=== ASSIGNMENT ===
An exact copy of every record below is what's needed here.

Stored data
*****
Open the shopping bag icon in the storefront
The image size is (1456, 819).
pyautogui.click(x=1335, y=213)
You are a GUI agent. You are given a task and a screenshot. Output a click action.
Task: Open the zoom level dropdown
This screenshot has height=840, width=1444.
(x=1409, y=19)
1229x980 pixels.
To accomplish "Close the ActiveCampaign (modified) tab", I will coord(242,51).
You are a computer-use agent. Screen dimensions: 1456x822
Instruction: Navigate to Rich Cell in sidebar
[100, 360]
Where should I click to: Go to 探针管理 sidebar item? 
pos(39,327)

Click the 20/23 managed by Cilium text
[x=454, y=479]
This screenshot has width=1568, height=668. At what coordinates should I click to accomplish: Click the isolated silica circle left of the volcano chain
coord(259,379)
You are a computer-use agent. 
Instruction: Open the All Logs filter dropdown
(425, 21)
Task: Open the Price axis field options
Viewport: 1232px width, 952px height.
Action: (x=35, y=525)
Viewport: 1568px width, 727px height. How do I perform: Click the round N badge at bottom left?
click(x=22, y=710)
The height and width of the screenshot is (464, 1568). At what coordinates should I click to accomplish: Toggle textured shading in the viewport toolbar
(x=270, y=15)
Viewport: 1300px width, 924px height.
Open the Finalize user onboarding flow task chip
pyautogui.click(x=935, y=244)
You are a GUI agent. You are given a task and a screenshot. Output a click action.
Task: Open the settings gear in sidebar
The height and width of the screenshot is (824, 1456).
*****
=== TASK OUTPUT ===
Open the shopping bag icon in the storefront
The image size is (1456, 819).
pyautogui.click(x=1335, y=213)
You are a GUI agent. You are given a task and a screenshot. Output a click action.
Task: Open the zoom level dropdown
This screenshot has height=840, width=1444.
(x=1409, y=19)
1229x980 pixels.
To accomplish "Close the ActiveCampaign (modified) tab", I will coord(242,51).
You are a computer-use agent. Screen dimensions: 1456x822
Instruction: Navigate to Rich Cell in sidebar
[100, 360]
Where should I click to: Go to 探针管理 sidebar item? 
pos(39,327)

Click the 20/23 managed by Cilium text
[x=454, y=479]
This screenshot has width=1568, height=668. At what coordinates should I click to accomplish: Click the isolated silica circle left of the volcano chain
coord(259,379)
You are a computer-use agent. 
Instruction: Open the All Logs filter dropdown
(425, 21)
Task: Open the Price axis field options
Viewport: 1232px width, 952px height.
Action: (x=35, y=525)
Viewport: 1568px width, 727px height. How do I perform: Click the round N badge at bottom left?
click(x=22, y=710)
The height and width of the screenshot is (464, 1568). At what coordinates should I click to accomplish: Toggle textured shading in the viewport toolbar
(x=270, y=15)
Viewport: 1300px width, 924px height.
Open the Finalize user onboarding flow task chip
pyautogui.click(x=935, y=244)
You are a GUI agent. You are given a task and a screenshot. Output a click action.
Task: Open the settings gear in sidebar
The height and width of the screenshot is (824, 1456).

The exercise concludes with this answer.